Was I the only person who felt a flash of disappointment when a source said of the imminent Girls Aloud re-union that ‘No one wants it to be a catfight’? Obvs I don’t just want a catfight – they’re the best girl group ever, so they are artists and women of substance. But just a bit of a catfight, maybe?
I’ve had a soft spot for catfights since I was a child; I saw loads at the rough comprehensive school I attended between the older girls – they’d always take their earrings out first and hand them to their best friend to hold, which I found unspeakably glamorous. One of the few disappointments of having been so upwardly mobile during one’s long and lush life is that one never got to see such scraps at one’s watering holes of choice.
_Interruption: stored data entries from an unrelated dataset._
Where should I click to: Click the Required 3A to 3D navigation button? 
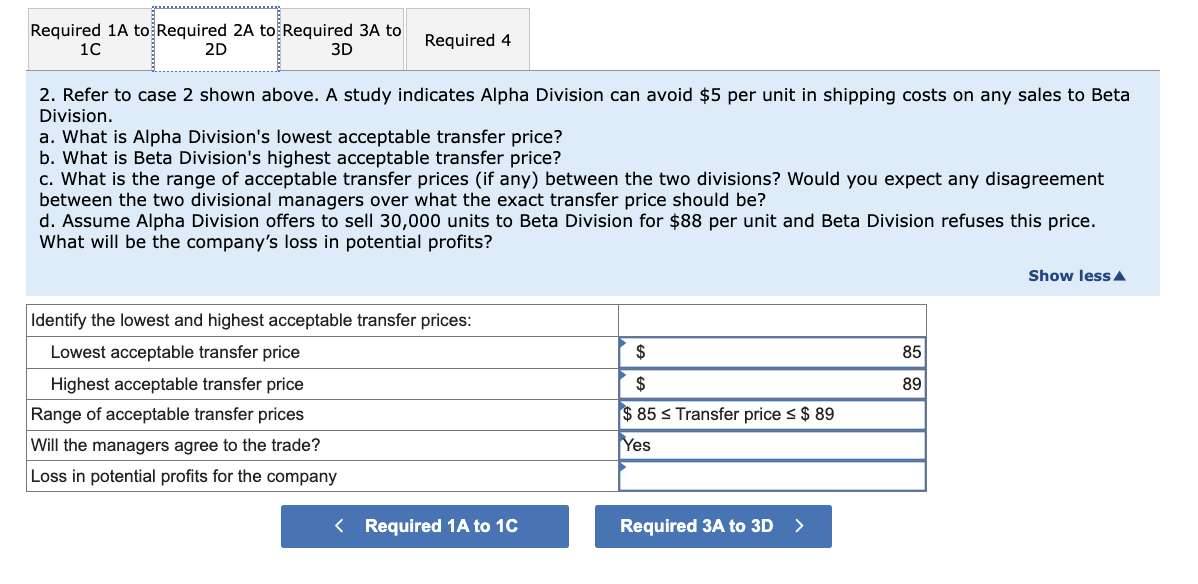(713, 525)
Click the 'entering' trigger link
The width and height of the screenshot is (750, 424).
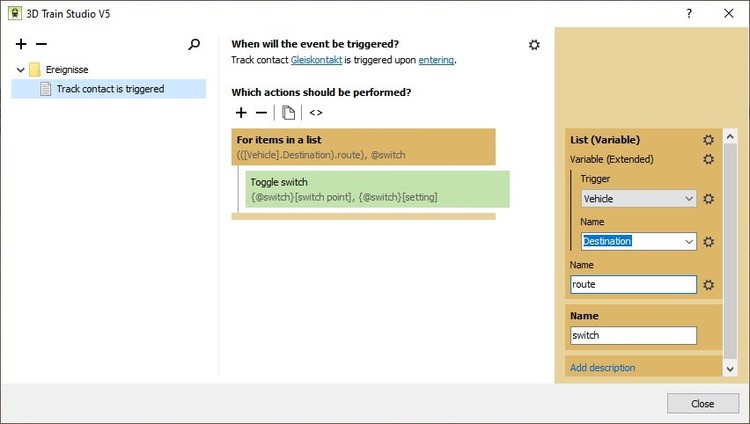click(x=436, y=60)
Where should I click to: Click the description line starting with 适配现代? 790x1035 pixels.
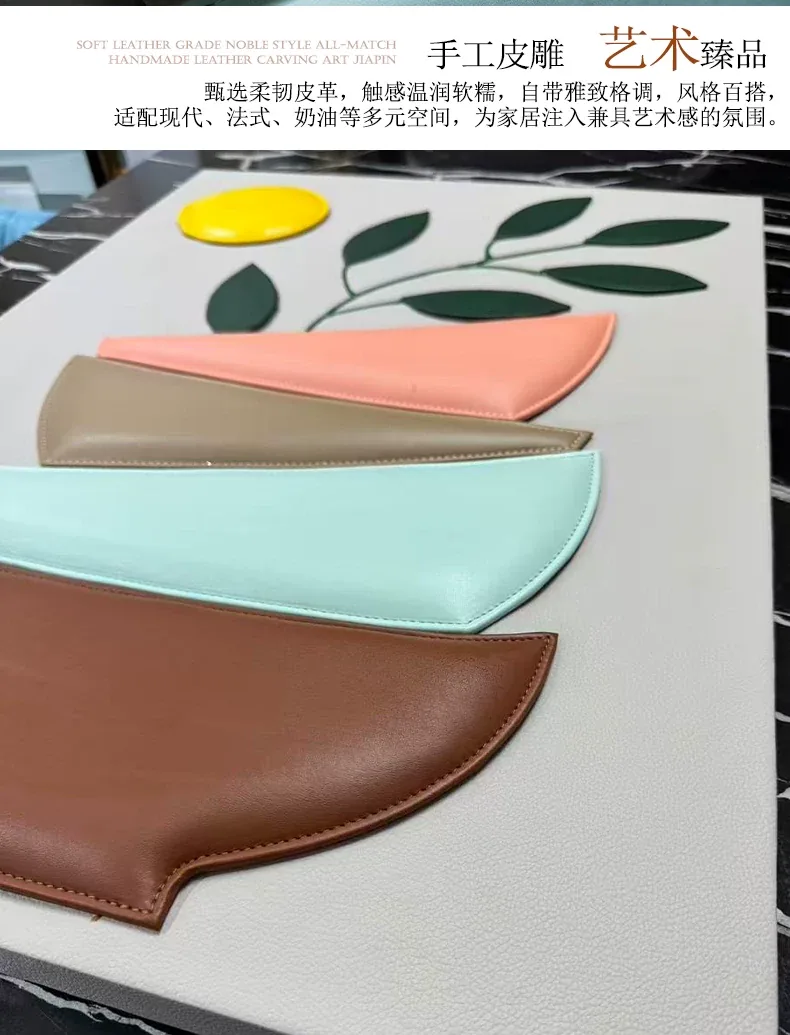click(447, 117)
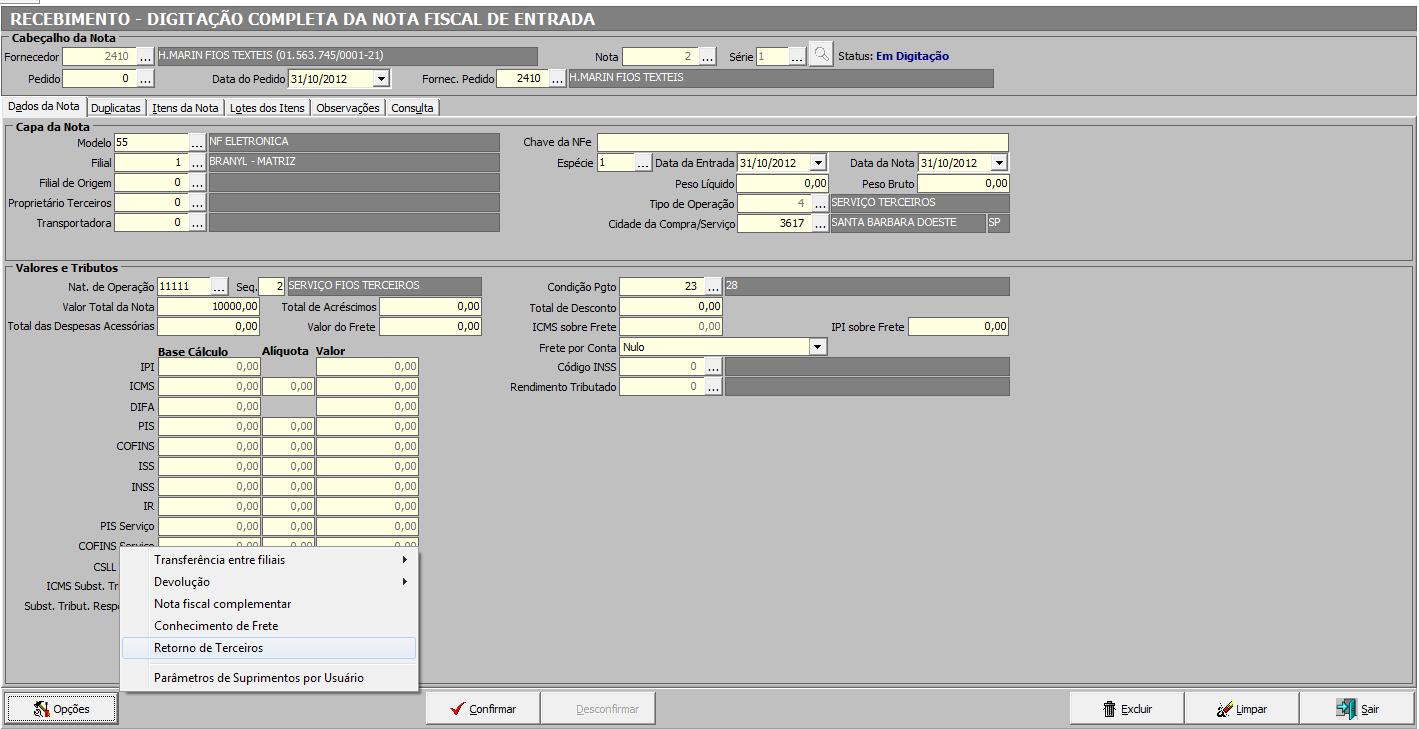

The idea that me and Dawn French (we loathe each other) might have thrown our dirty martinis in each other’s faces before embarking on a quick but thorough bout of hair-pulling and wrist-twisting during the halcyon days of the Groucho Club is an unlikely (if rather appealing) one.
It’s been decades since I saw a real life cat-spat, but the big and small screens alike have given us a good selection, from George Cukor’s The Women (1939), which saw Paulette Goddard and Rosalind Russell having a right royal dust-up, to Joan Collins and Linda Evans involuntary dip in the Dynasty duck-pond.